«Титаник» и другие корабли

Чарльз Лайтоллер

Самое известное кораблекрушение, которое пережил Чарльз Лайтоллер – гибель в 1912 году самого большого на тот момент трансатлантического лайнера «Титаник», где он занимал должность второго офицера. Лайтоллер покинул тонущее судно одним из последних, вплавь добрался до перевернувшейся вверх дном спасательной шлюпки и всю ночь балансировал на ней вместе с тремя десятками других мужчин, пока их не спасли.

Оглавление

ГЛАВА 4. «ПОГОДА ЛЕТУЧИХ РЫБ»

Мы оставили позади Золотые Ворота и отправились домой с грузом зерна. Примерно на полпути к мысу Горн мы обнаружили, что корабль где-то дал течь. Мы могли узнать это по ужасному зловонию, поднимающемуся снизу. Не так легко найти что-то хуже запаха гниющего зерна. Очевидно, где-то по правому борту была вода, потому что именно оттуда исходило зловоние.

Нам ничего не оставалось, кроме как открыть люки и остановиться. К счастью, погода была хорошей, так что мы могли сложить на палубу мешки с сухим зерном и рыхлым влажным зерном, разложенным сушиться. Течь была обнаружена. Образовалась она из-за того, что кусочек кремня попал в уплотнение со свинцовым суриком у одного из бортов!
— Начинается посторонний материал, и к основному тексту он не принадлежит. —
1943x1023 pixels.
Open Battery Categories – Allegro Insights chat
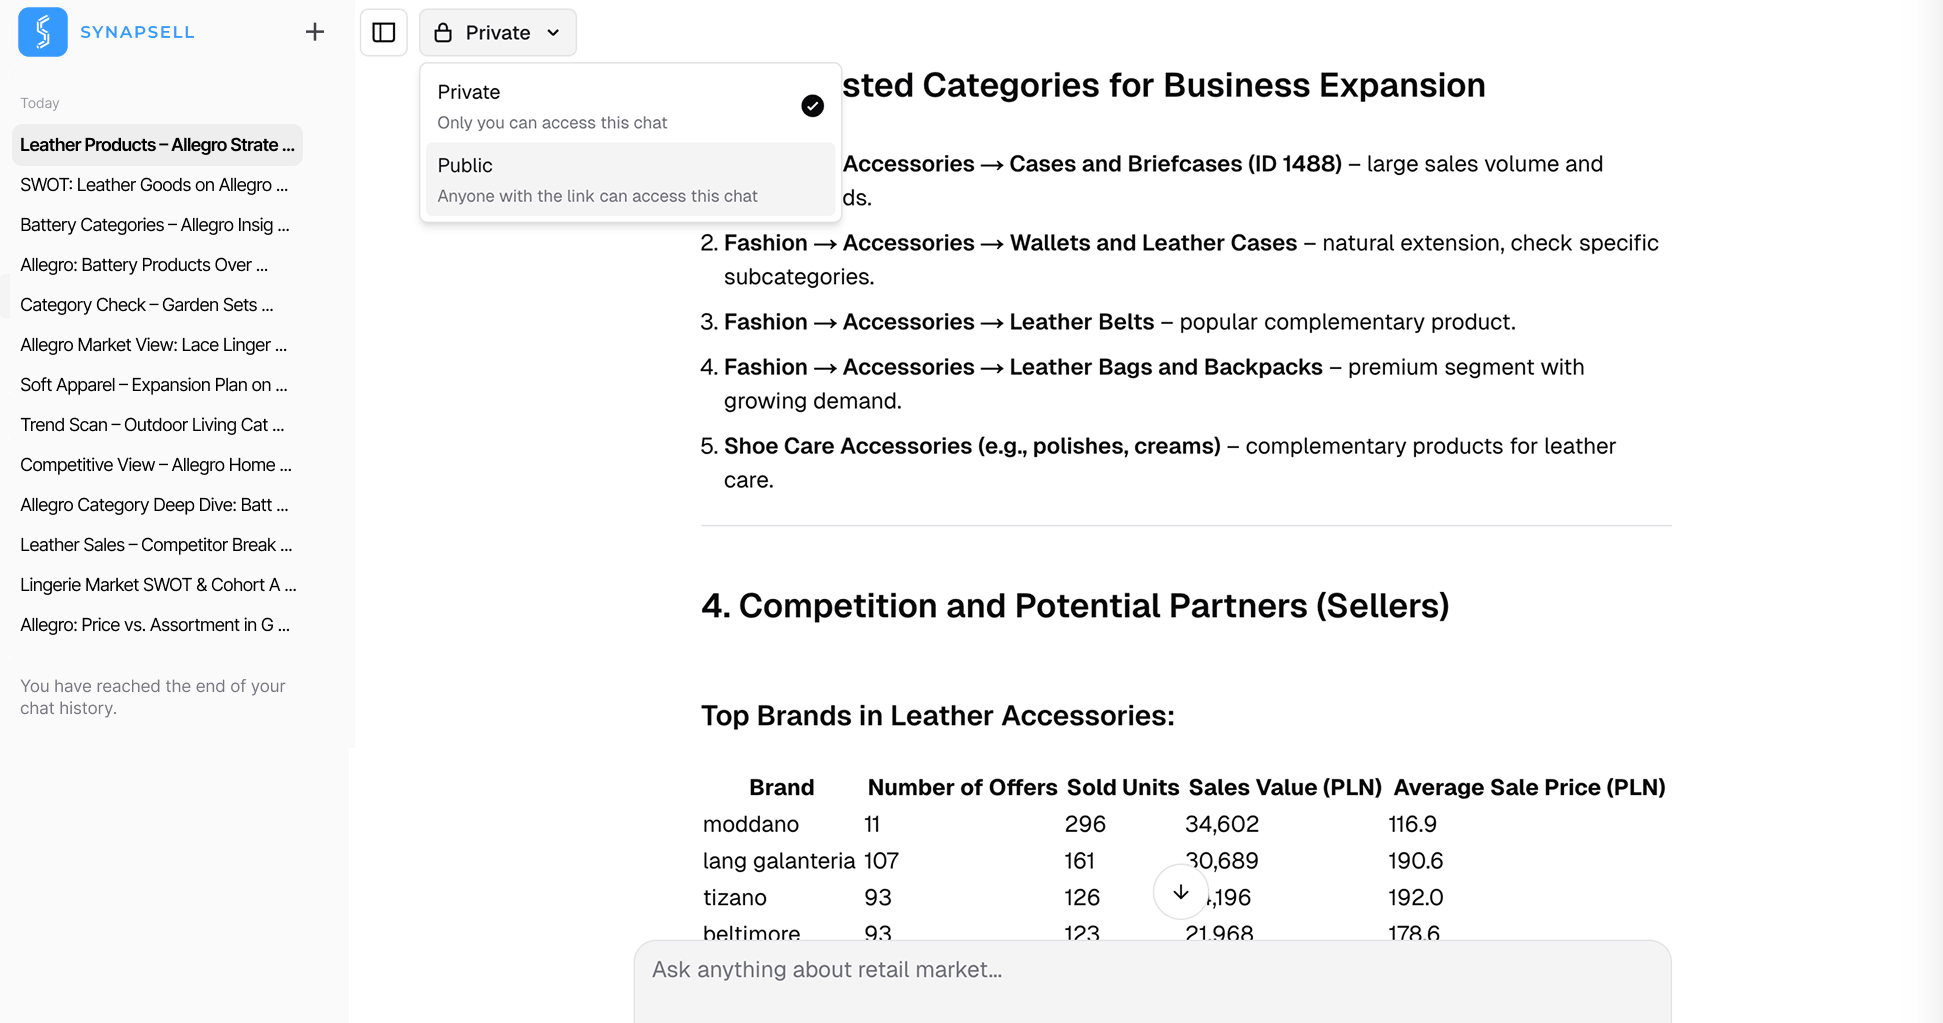pyautogui.click(x=155, y=225)
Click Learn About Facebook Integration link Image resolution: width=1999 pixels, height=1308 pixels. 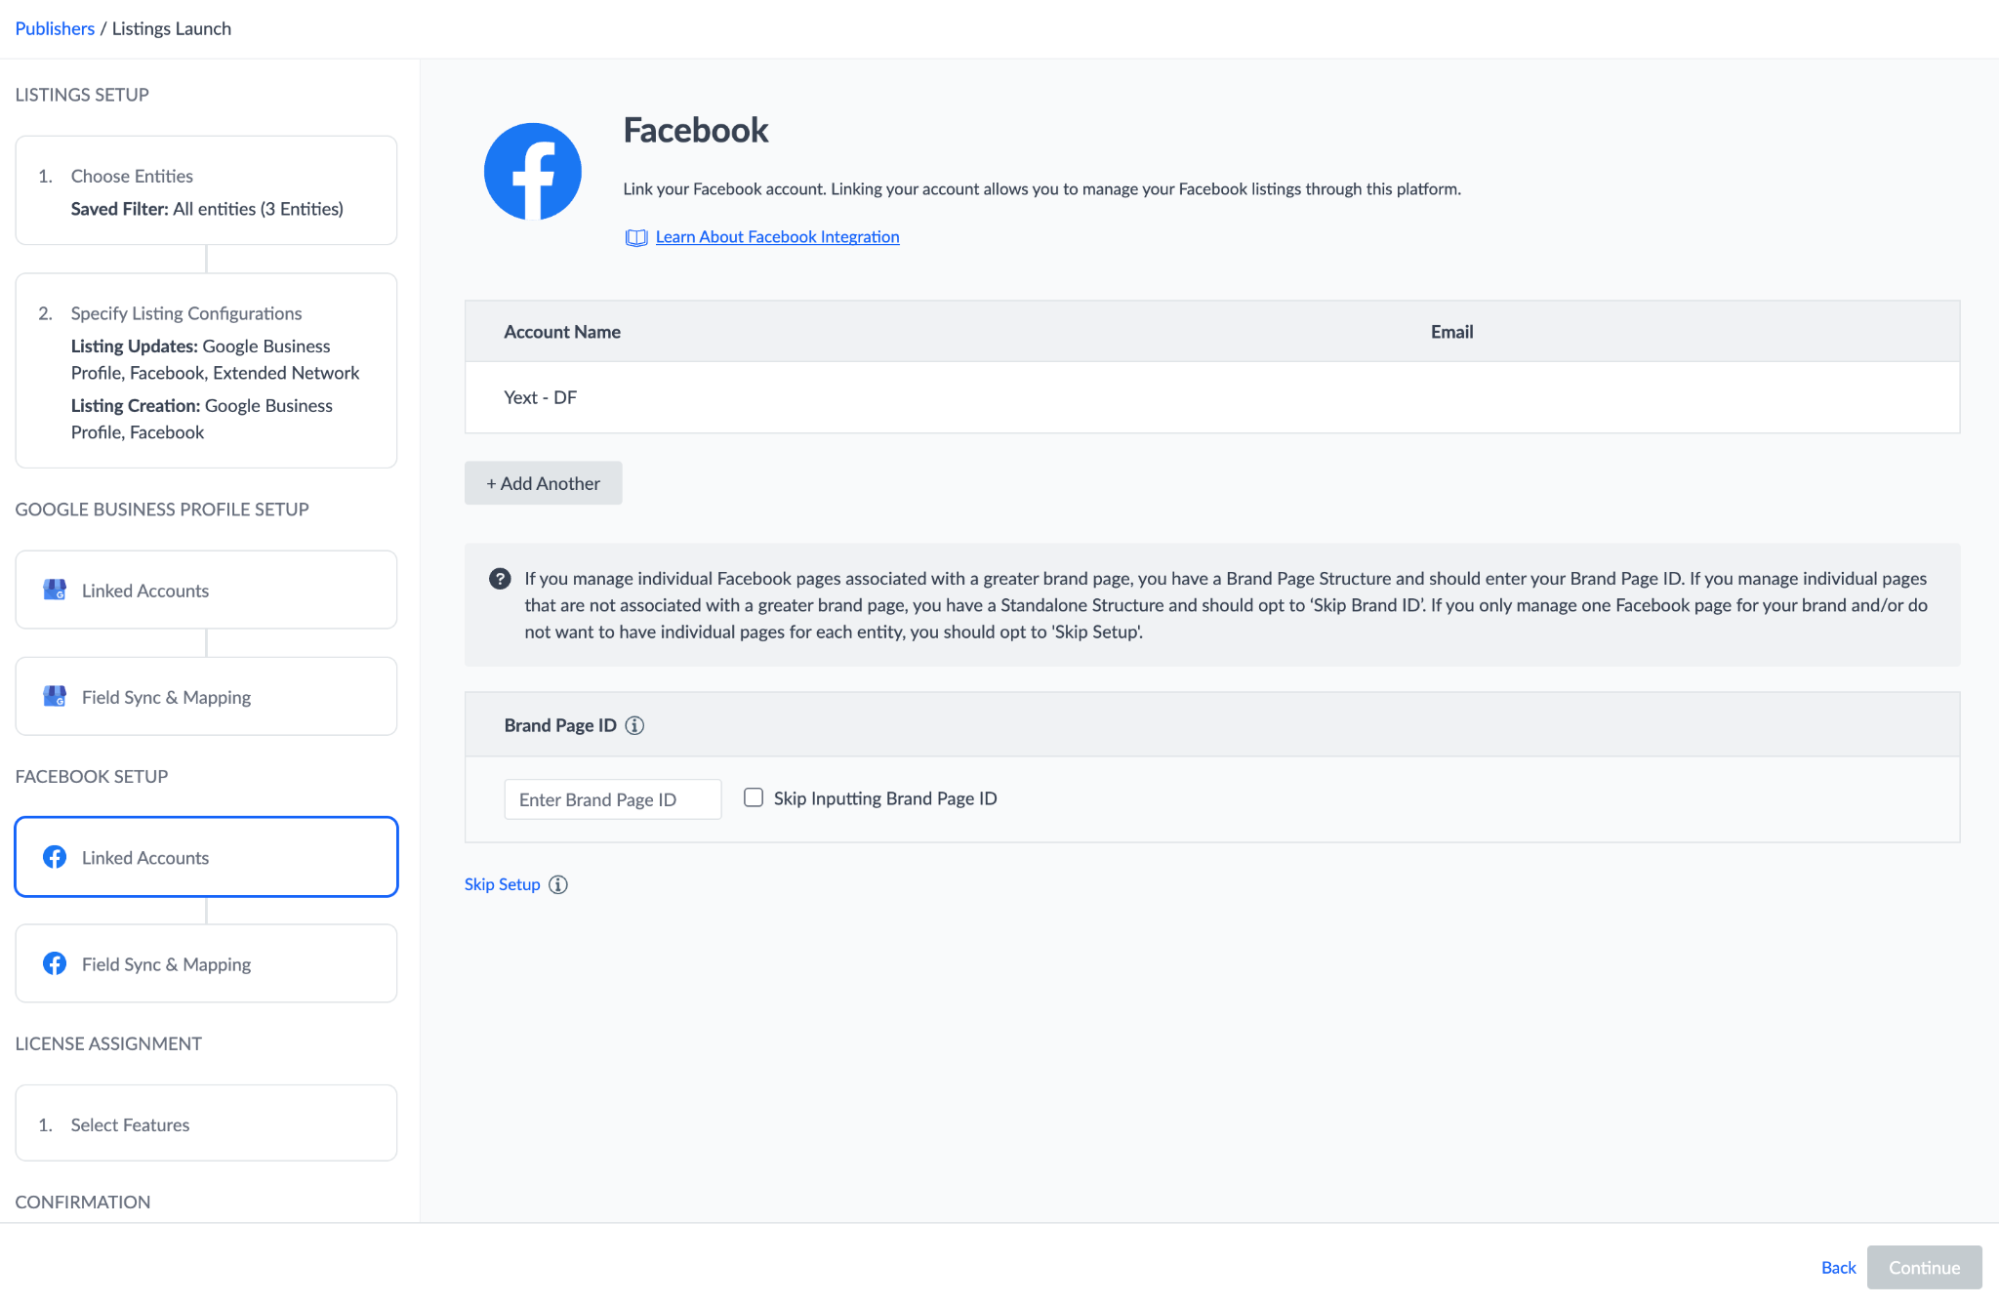point(779,236)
Бедный старина Чипс, его хорошенько отчитали. Нанесен ущерб на несколько тысяч фунтов, и все из-за маленького камня! И все-таки нам повезло, что это случилось именно там. Известно, что борта у кораблей могли лопнуть от набухающего от воды зерна, если утечка не могла быть устранена.

Вскоре после того, как мы разложили зерно, в помешательстве проснулся швед Ольсен, спавший на палубе в лучах полной тропической луны. Проснувшись, он решил пойти к нам на перекличку, но при виде его, с перекошенным набок лицом, все расхохотались. Бедняга, он не знал, в чем дело. Стояла полная луна, и было светло, как днем; при таком свете можно было легко читать книгу, но старик Ольсен шел, спотыкаясь, по палубе, словно в кромешной тьме. Как оказалось, он думал, что было темно, и у нас возникло первое подозрение, что что-то с ним не так. Мы слышали, как он сказал, наполовину сам себе: «Боже! Темно», — а потом кто-то спросил его, что он имеет в виду, и оказалось, что у него не только все лицо перекошено, но и рук перед собой он не видит. Когда рассвело, с ним все было в порядке, но как только немного стемнело, он снова не мог видеть. Он немного оправился еще до того, как мы вернулись домой, но так и не смог полностью восстановить зрение в ночное время.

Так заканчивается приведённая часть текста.